Originally Posted By: casey01
I have been looking at the XPA2. In either case whether it was the MPS1 or the XPA2, I would be interested to know exactly how loud these amps had to be cranked up before this happened?


It did not seem to be volume alone for either me or Randy if I have read his threads correctly and I admit not thoroughly because it was about a year earlier when he suffered through similar issues, it was only during reproduction of loud dynamic HTs that the protect circuit kicked in. For example I could listen to music at 105 dbs in a 7300 cu sq ft room with four entryway doors open and it would never shut down (I don't actually listen that loud, that was a test), but at even 90-95 dbs with probably higher peaks HT explosions etc would cause the fault to kick in.
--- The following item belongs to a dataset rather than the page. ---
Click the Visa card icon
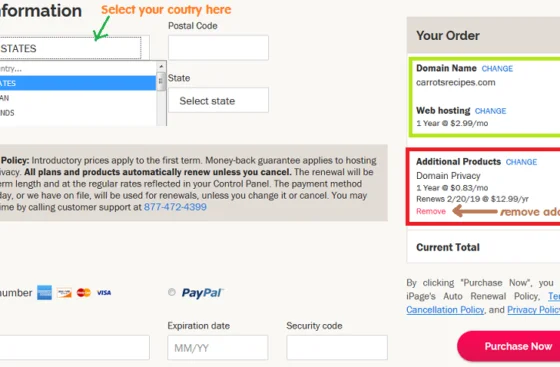Image resolution: width=560 pixels, height=367 pixels. click(x=104, y=293)
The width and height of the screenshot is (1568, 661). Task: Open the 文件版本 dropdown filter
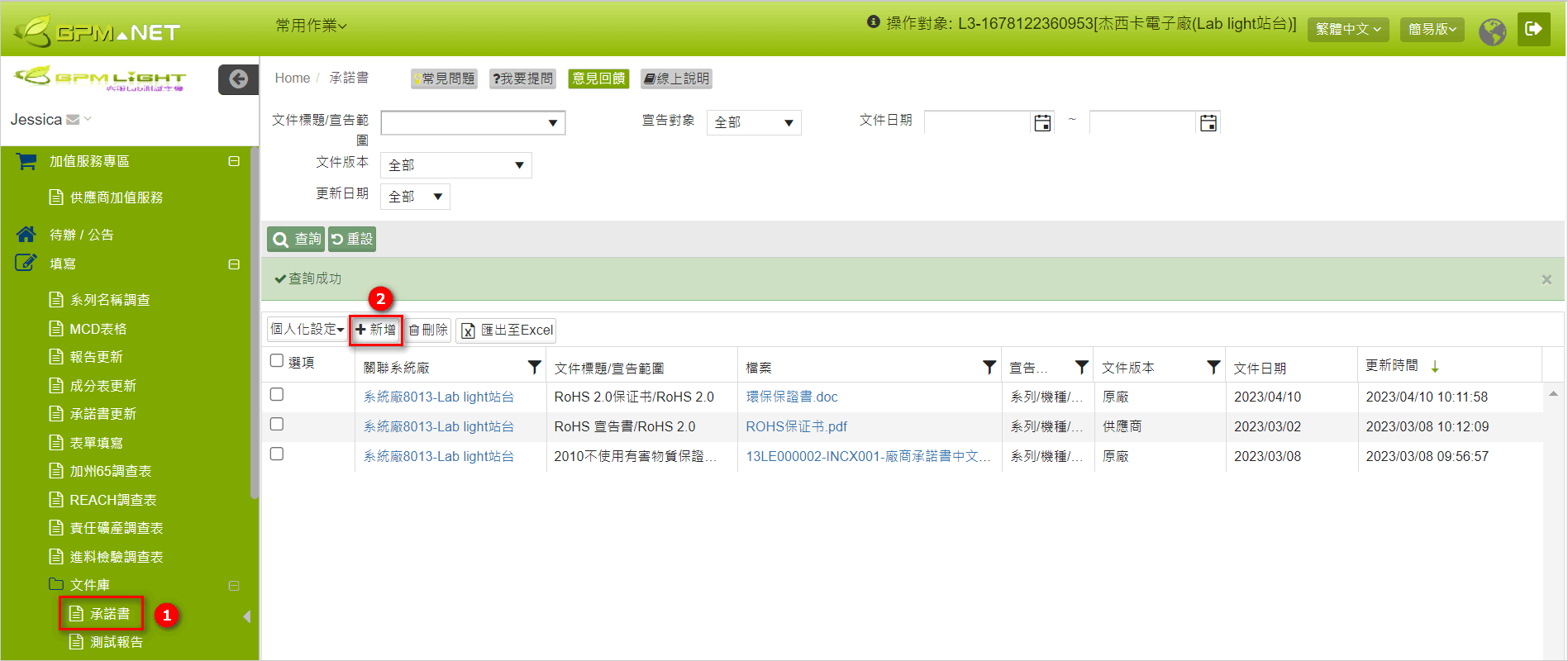coord(455,165)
From my observations it was always the case that LFEs were involved and not necessarily loud mid to HF sounds.

As Randy has pointed out emo is quick to blame the speakers, in my case I eventually began to question if a cheap Yamaha avr was somehow to blame because I continued to have problems with loud popping sounds, sometimes during LFEs with no loud mid to high HFs, after I returned the xpa2.

It could be a pattern but still seems rare enough to me that I continue to view it as a fluke, even a coincidence perhaps that both Randy and I had the same problem, I'm not sure what it says about the emo protect circuit, if they even are the same electronics.

I think everyone moves toward a space in which things are working properly, it's hard to know sometimes what the problems were that forced one to push ahead, I remain curious about the XPA2/M80 combo but of course would not return on that path, just as Lonnie at Emotiva didn't seem to feel he had time to mess with the XPA2/M80 issue after having failed to resolve Randy's problems with the MPS1/M80 combo.

Anyhow it remains inconclusive to me yet clearly is not a sheer volume issue (cranking it up), for example the LEDs were not pinned when the XPA2 went into protect, it was only during transient dynamic peaks especially ones involving LFEs.


"If you try to turn toward it, you go against it."